*Record extracts*
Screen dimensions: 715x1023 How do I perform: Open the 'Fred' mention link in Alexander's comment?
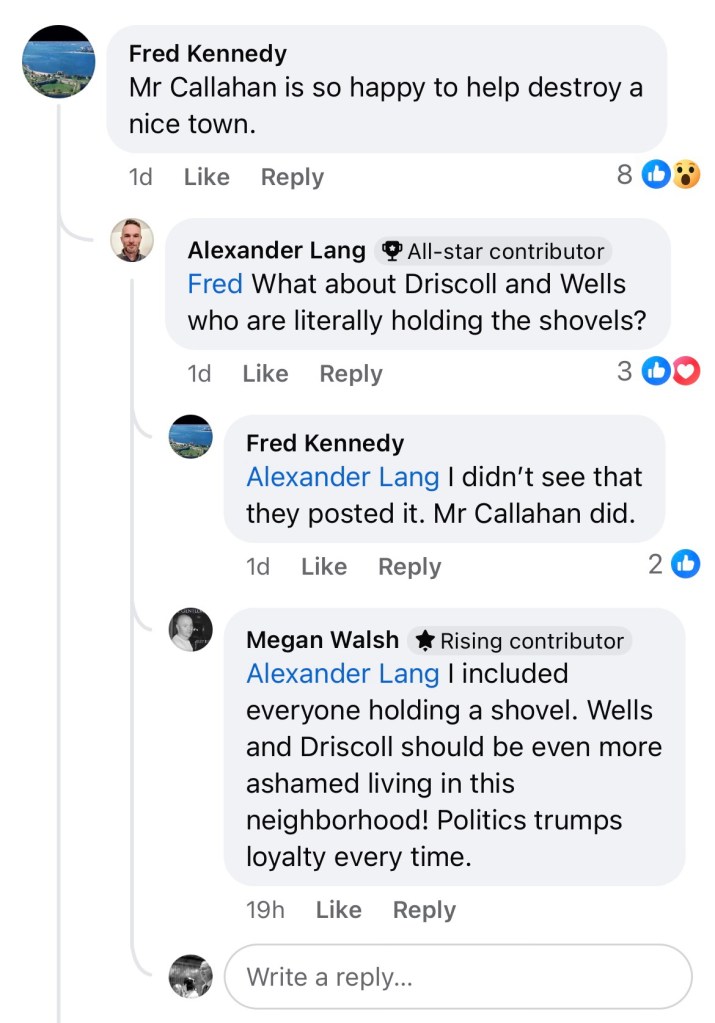click(215, 284)
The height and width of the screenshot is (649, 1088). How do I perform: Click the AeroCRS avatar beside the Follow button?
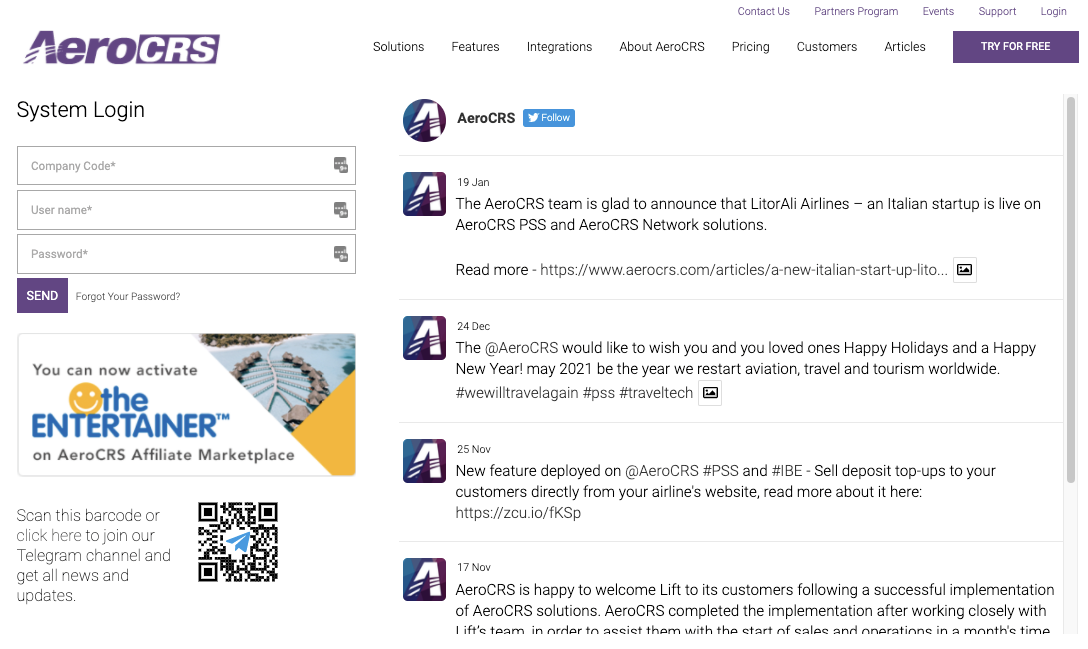pos(424,120)
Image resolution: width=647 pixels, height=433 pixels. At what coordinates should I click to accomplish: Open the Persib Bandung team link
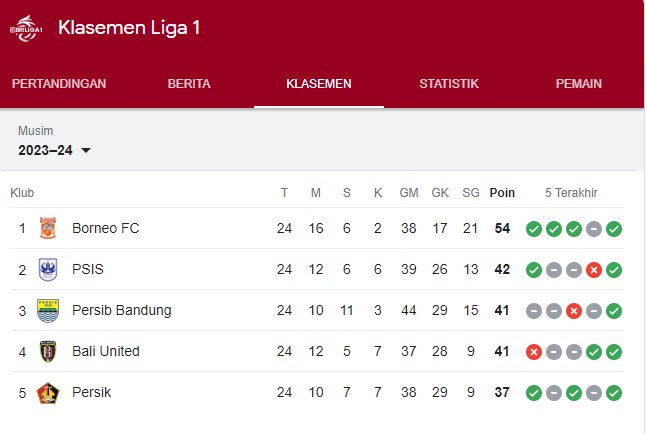pos(122,310)
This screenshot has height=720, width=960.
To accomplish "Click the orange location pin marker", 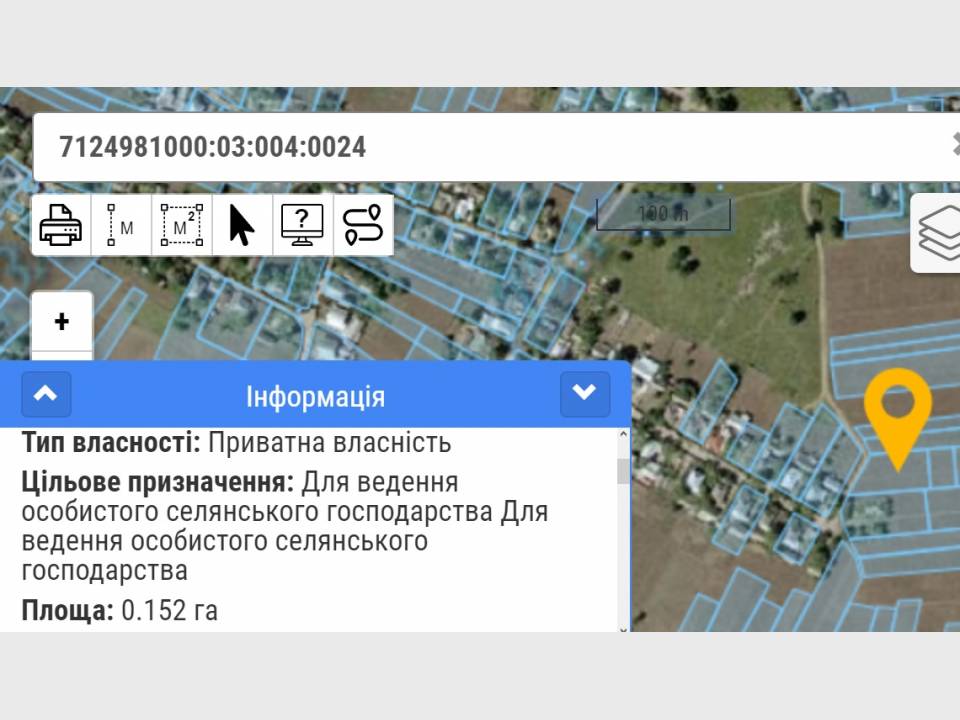I will (897, 406).
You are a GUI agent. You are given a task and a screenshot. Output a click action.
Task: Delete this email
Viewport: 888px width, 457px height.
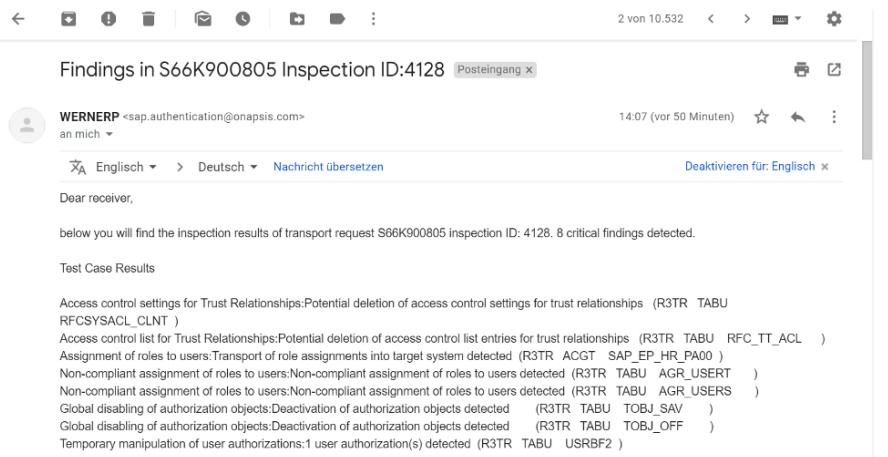[x=148, y=19]
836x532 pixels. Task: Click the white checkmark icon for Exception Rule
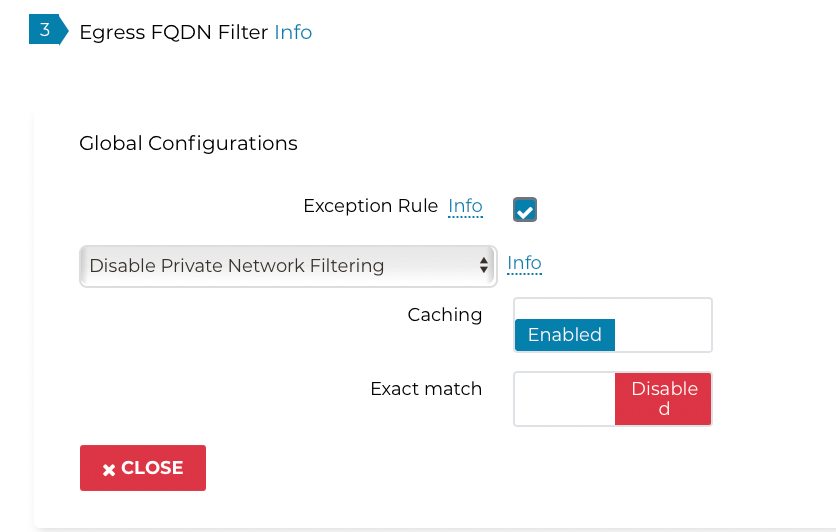point(525,211)
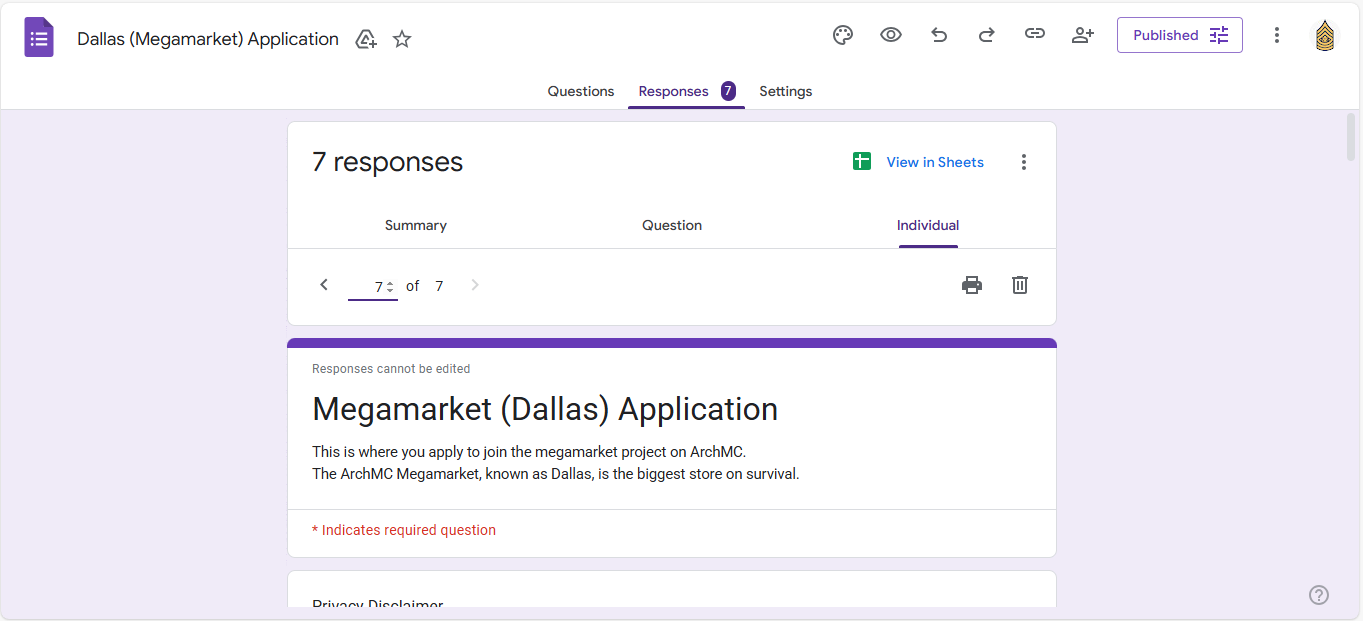Show the Summary responses view
1363x621 pixels.
416,225
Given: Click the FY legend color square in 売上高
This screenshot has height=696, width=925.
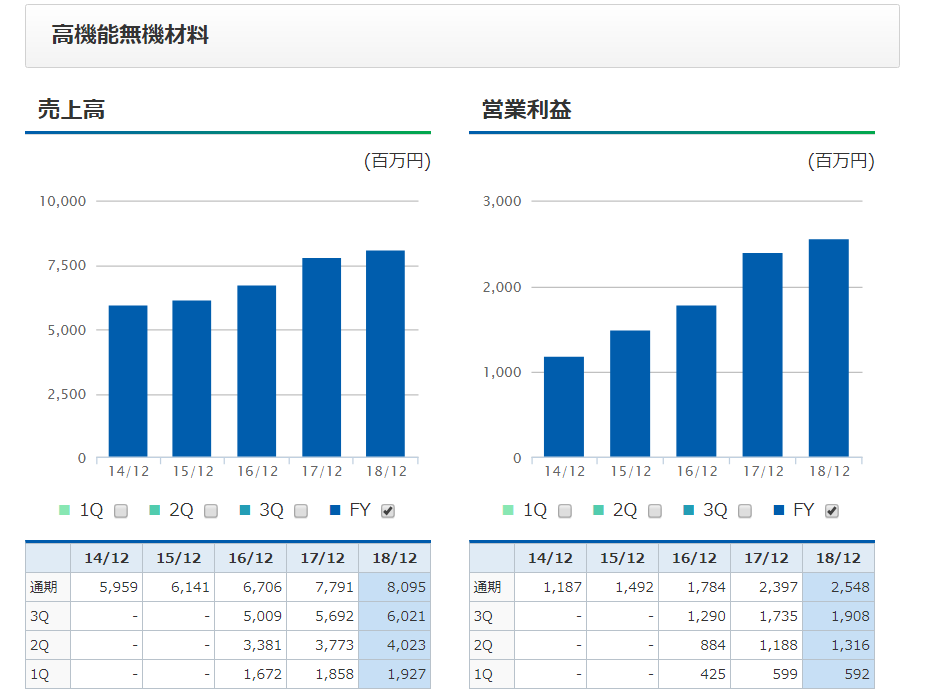Looking at the screenshot, I should [x=334, y=511].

*Problem to solve*
All lines from the one containing "836x532 pixels. Task: Click" through the final line of the entries above must be restated word for word, pictures excluded.

*Task result*
836x532 pixels. Task: Click the white checkmark icon for Exception Rule
point(525,211)
Show the Summary responses view
1363x621 pixels.
416,225
Given: Click the FY legend color square in 売上高
This screenshot has height=696, width=925.
Looking at the screenshot, I should [x=334, y=511].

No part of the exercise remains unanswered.